Jun 04, 2013 03:51 PM

Closer Look: String of Accidents in Northeast Should Be Investigated and Explained

Three serious accidents in four days in three northeastern provinces have caused a high death toll and heavy economic losses. The frequency of accidents should bring attention to work safety hazards, and begs for open, thorough and transparent investigations.

The dark days started on May 31, when a fire engulfed China Grain Reserves Corp. barns in Heilongjiang and destroyed 40,000 tons of grains. The economic loss was in the hundreds of millions of yuan.

The fire occurred four days after a Communist Party's discipline inspection team started to review the company's top officials. Net users linked the fire to the inspection, speculating that the accident was intended to cover up wrongdoing. They are perhaps recalling the famous plot of a popular soap opera series about the politics behind the national grain reserve system during the Qing Dynasty.

An official investigation blamed a short circuit for the blaze, and at a June 3 press conference the province's top firefighter ruled out the possibility the fire was intentional. This did not, however, appease the public.
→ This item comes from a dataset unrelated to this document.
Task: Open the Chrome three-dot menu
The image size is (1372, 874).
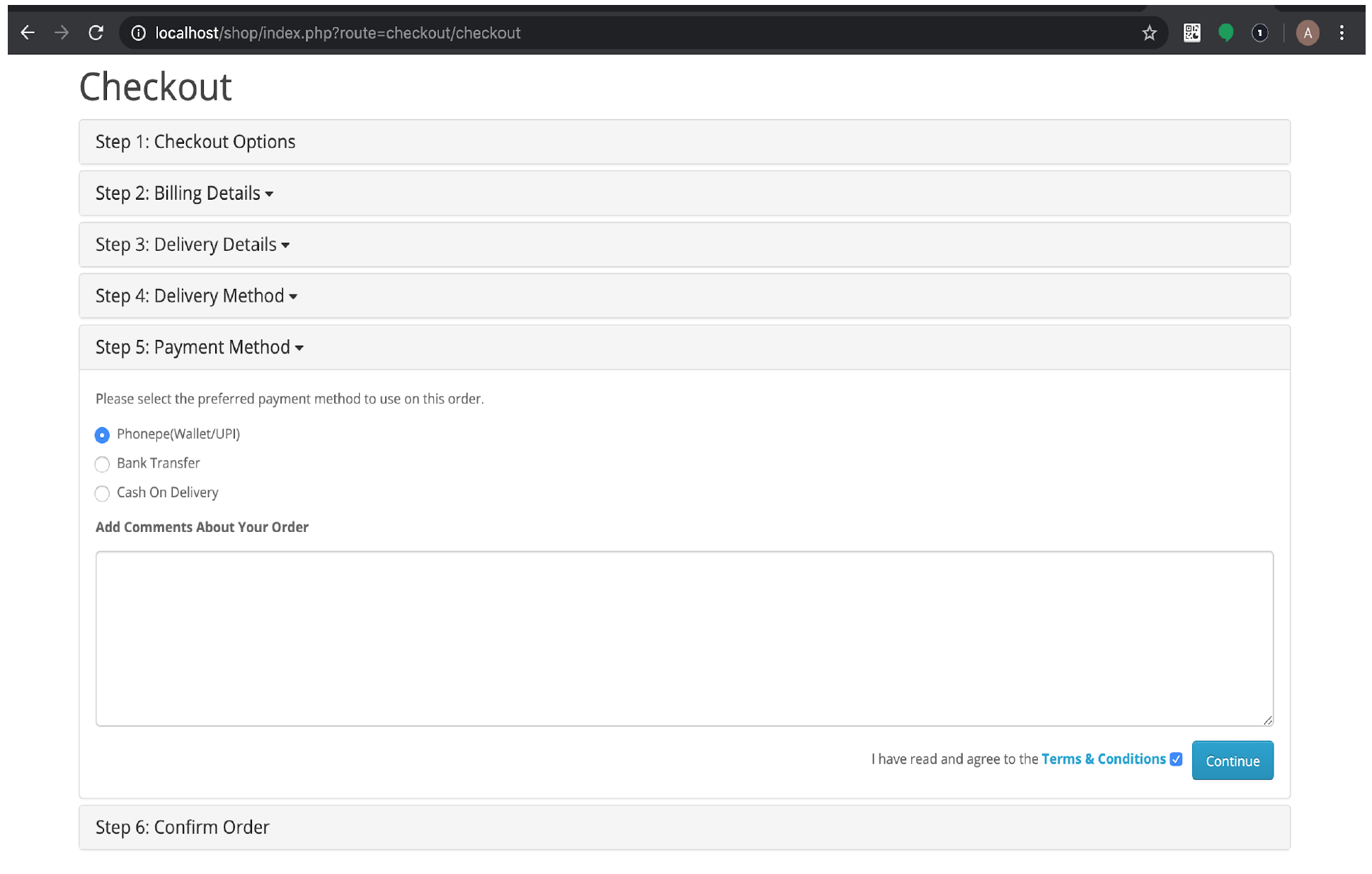Action: click(1342, 33)
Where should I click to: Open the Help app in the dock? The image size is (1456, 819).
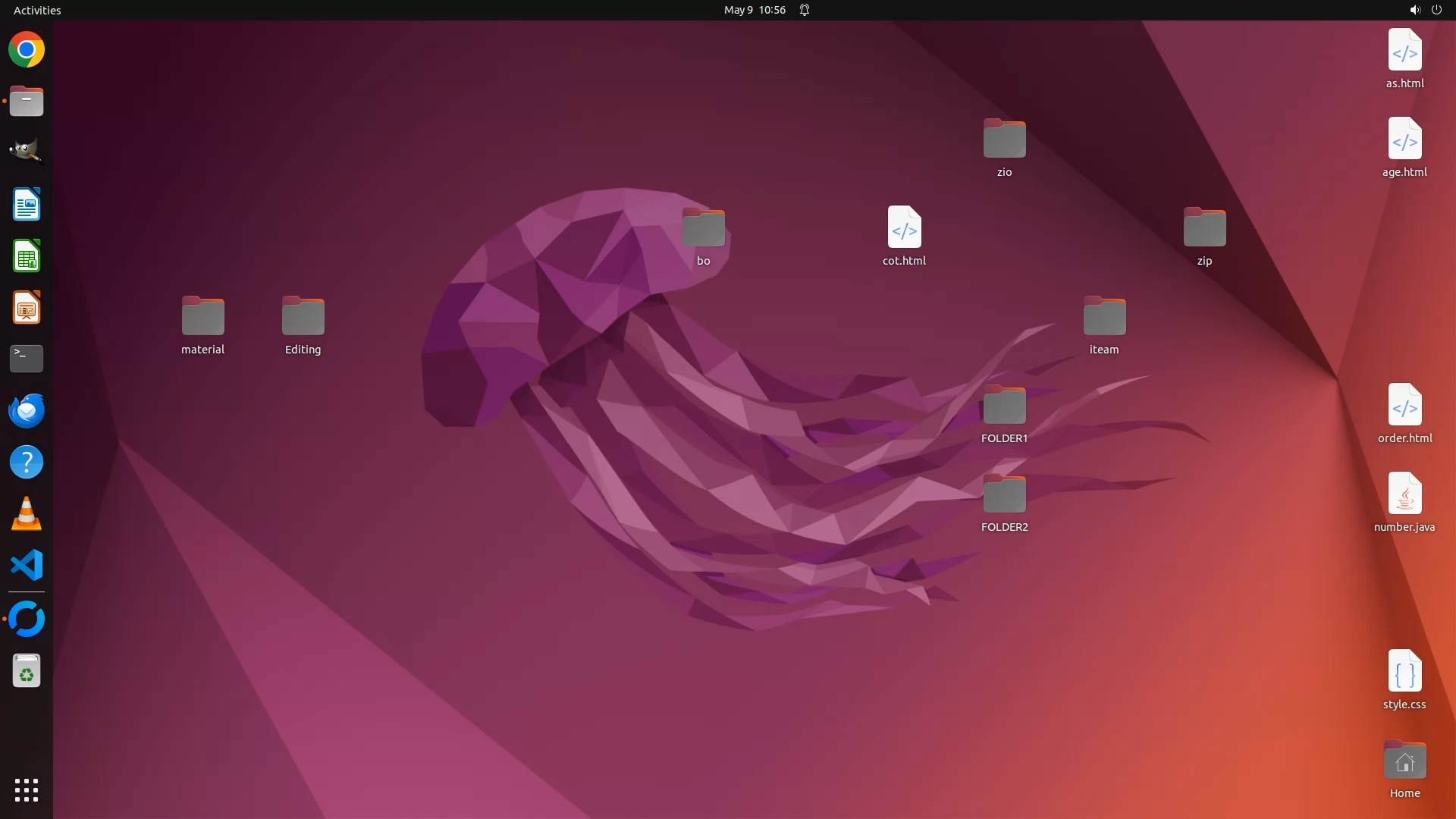pos(27,462)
Before the smoke from the Heilongjiang fire cleared, two oil tanks exploded on June 2 at a China National Petroleum Corp. (CNPC) facility in Dalian, Liaoning Province. Two people were missing and two were injured in the sixth explosion at a CNPC plant in the last four years. The fire has been extinguished, and the local government said no seawater was polluted.

However, the heaviest blow was yet to come. On the morning of June 3, a fire at a poultry farm near Changchun, in Jilin, killed at least 120 people. More than 300 workers were in the plant in Dehui that is owned by a company called Baoyuanfeng.

Firefighters blamed the blaze on chemical leak, but both the media and the public want to know more. Representatives of the Supreme People's Procuratorate, the nation's top prosecutor, are currently in Jilin to work with provincial, city and county prosecutors to investigate the accident. 

The practice of involving prosecutors in the investigations of serious accidents started only a few years ago, and it is a positive step in efforts to establish the rule of law in China. 

In 2006, frequent mine explosions prompted a joint probe from prosecutors and the State Administration of Work Safety. In 2007, rules were put in place to make the involvement of prosecutors in such investigations the norm.  

Between November 2009 and August 2010, prosecutors investigated 1,657 serious workplace accidents and food-safety incidents. A total of 707 cases went to court, and 944 people were accused of dereliction of duty. Such inquiries after serious accidents are now often expanded into criminal investigations.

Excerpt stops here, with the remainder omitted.